> **EXERCISE INSTRUCTIONS**:
**a)** According to the article on commercial lease CAM caps, what range of yearly increase do CAM caps commonly allow?
**b)** Reproduce word for word the part of the CAM caps article that begins at the words "CAM Caps Commercial Lease Basics: What" and stops after "and building insurance.".

> **TEXT EXTRACT**:
------------------------------------

By Brent A. Levison, P.A. | Commercial Real Estate & Business Law

If you’ve ever signed a commercial lease for office, retail, or warehouse space, you’ve almost certainly encountered CAM charges — short for Common Area Maintenance. These are the costs landlords pass on to tenants to cover the upkeep of shared spaces like parking lots, lobbies, landscaping, and hallways. One of the most financially consequential terms in any CAM caps commercial lease negotiation is whether the cap is structured as cumulative or non-cumulative — a distinction that can have a dramatic effect on what you actually pay over the life of your lease. Understanding it before you sign is one of the most important protections available to a business tenant.

CAM Caps Commercial Lease Basics: What Do They Cover?

CAM expenses fall into two broad categories. Controllable expenses are costs the landlord has direct influence over — things like janitorial services, landscaping, and parking lot maintenance. Uncontrollable expenses are those dictated by outside forces, like property taxes and building insurance.

CAM caps typically apply only to the controllable portion. They set a ceiling on how much your share of those expenses can increase from one year to the next — commonly somewhere in the range of 3% to 10% annually, depending on what’s negotiated. The Building Owners and Managers Association (BOMA) and other industry organizations have long recognized CAM expense structure as one of the most negotiated and consequential elements of any commercial lease.

The cap percentage itself is only half the story. Whether that cap is structured as cumulative or non-cumulative is the detail that determines how much protection you actually have.

How a Cumulative CAM Cap Works

Under a cumulative CAM cap, any unused portion of the cap in a given year carries forward and can be used by the landlord in future years.

------------------------------------

> **ENTRIES SHOWN**:
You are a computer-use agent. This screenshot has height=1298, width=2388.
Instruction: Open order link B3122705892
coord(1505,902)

------------------------------------

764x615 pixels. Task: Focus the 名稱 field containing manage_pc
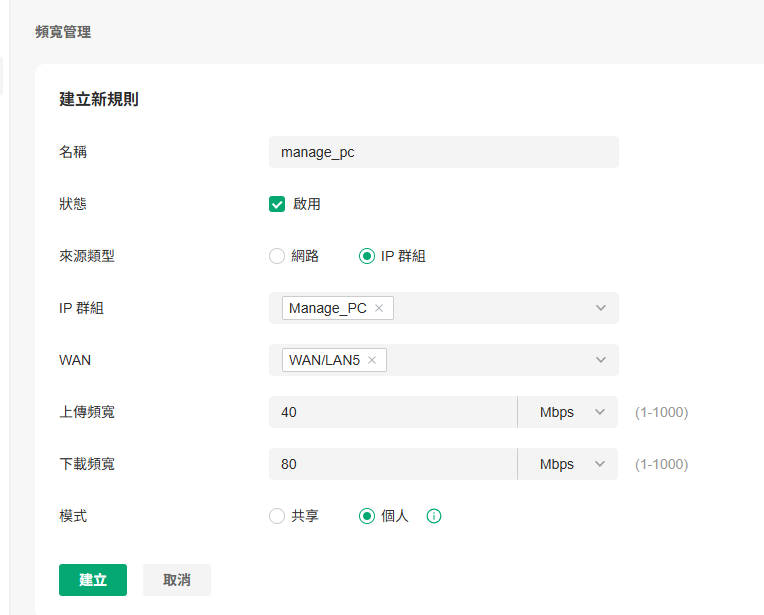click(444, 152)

------------------------------------

> **ANSWERS TO THE EXERCISES**:
**a)** Commonly somewhere in the range of 3% to 10% annually.

**b)**
CAM Caps Commercial Lease Basics: What Do They Cover?

CAM expenses fall into two broad categories. Controllable expenses are costs the landlord has direct influence over — things like janitorial services, landscaping, and parking lot maintenance. Uncontrollable expenses are those dictated by outside forces, like property taxes and building insurance.